Monday, January 16, 2023

Wait, Our Employees Can Also Use Us Politically? Political Activism in Firms

We already know about CEOs making political statements using their firm as a tool – such as leaving California while protesting taxes and regulation, or publicly announcing that they will cover travel expenses for abortions for their employees in abortion-banning states. There is debate over how much CEOs should engage in political debates and use their firms to make statements. But what about employees? Of course, anyone is free to act politically outside work, but it is also possible to use the firm as a tool for public protest.

Research by Alexandra Rheinhardt, Forrest Briscoe, and Aparna Joshi published in Administrative Science Quarterly asks when employees are more likely to use their organization as a tool for making political statements. It focuses on a public protest – the “Take a Knee” movement of players in the NFL (National Football League) kneeling or showing other kinds of protest during the pre-game play of the national anthem. It is a remarkably visible protest because of the TV broadcast of the event, the symbolism of the national anthem, and the clearly visible team uniforms.

Some politicians, some team owners, and some audience members were aghast when this movement began – and many others were delighted. As any real form of protest should be, it was controversial, and it was also a powerful ingredient of the Black Lives Matter movement to protest racism and police violence. But what made some players in some teams join the movement, while others did not? The research found two factors that made the players more likely to use their team as a tool for public protest.

The first was fairness – teams treating their players equally, as expressed through similar pay levels, were more likely to see players emboldened and making protests. Keep in mind that these were protests not against the team, but using the team colors, and they were protests for fairness in society. This makes sense.

The second was openness – teams that were open to the message of the movement, as expressed through having a greater proportion of black players, were more likely to see their players protest. Again, this action is part of the Black Lives Matter movement, so it matters that a team does not specifically favor white players through its recruitment. This makes sense too.

Both fairness and openness made individual players more likely to protest before a game, and it added up to making at least one player in the team, usually multiple, more likely to protest too. This brings us back to what happens when employees use the firm as a tool for public protest. Of course, it is a worthy effort for the employees, who feel strongly about the issue and want to express their views as publicly as possible. But should managers and owners be worried?

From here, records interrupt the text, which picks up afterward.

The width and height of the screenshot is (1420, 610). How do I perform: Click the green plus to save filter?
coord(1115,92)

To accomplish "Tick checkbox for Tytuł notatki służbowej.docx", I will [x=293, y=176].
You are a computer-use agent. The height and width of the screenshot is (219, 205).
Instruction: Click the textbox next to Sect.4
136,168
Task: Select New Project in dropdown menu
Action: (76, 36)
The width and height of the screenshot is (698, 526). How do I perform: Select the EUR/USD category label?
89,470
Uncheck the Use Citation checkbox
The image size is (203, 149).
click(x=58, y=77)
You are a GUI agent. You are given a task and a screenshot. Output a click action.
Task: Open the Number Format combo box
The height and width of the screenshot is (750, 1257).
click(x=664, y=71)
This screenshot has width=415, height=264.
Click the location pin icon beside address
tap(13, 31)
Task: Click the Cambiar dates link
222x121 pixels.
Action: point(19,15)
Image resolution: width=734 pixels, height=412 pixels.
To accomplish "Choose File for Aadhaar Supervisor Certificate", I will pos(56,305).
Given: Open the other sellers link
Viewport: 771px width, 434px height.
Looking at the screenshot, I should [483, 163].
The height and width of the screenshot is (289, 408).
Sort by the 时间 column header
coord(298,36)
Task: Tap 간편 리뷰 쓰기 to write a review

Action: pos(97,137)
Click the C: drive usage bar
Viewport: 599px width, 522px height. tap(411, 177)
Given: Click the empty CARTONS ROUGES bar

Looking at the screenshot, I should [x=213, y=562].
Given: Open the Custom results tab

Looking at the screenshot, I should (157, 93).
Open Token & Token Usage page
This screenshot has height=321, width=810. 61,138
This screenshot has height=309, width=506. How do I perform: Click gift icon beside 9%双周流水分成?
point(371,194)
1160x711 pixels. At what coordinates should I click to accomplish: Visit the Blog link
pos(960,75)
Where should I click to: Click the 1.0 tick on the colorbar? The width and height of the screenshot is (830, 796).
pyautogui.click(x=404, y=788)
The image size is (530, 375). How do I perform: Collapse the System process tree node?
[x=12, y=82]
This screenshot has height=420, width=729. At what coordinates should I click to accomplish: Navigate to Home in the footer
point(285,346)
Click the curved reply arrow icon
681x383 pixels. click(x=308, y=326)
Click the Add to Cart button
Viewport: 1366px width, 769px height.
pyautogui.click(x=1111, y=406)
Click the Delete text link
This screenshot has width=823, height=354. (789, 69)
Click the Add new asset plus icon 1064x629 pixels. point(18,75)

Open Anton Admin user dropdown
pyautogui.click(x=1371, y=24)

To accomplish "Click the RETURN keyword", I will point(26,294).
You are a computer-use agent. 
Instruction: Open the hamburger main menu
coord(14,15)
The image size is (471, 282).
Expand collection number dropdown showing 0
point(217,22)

That brings us to the last part of the story. Another item predicting protests was that the teams were in more liberal communities – communities that generally agreed with the Black Lives Movement and would likely react positively to players protesting on its behalf. At least in this context, one could argue that the player, by taking an overall controversial stance, brought the team closer to its community. For a move that received so much public attention – even with the president at the time (who has no particular authority on football team hiring decisions) telling teams to fire the protesters – this is an unusually happy ending.

Rheinhardt, A., F. Briscoe, and A. Joshi. 2023 "Organization-as-Platform Activism: Theory and Evidence from the National Football League “Take a Knee” Movement." Administrative Science Quarterly, forthcoming.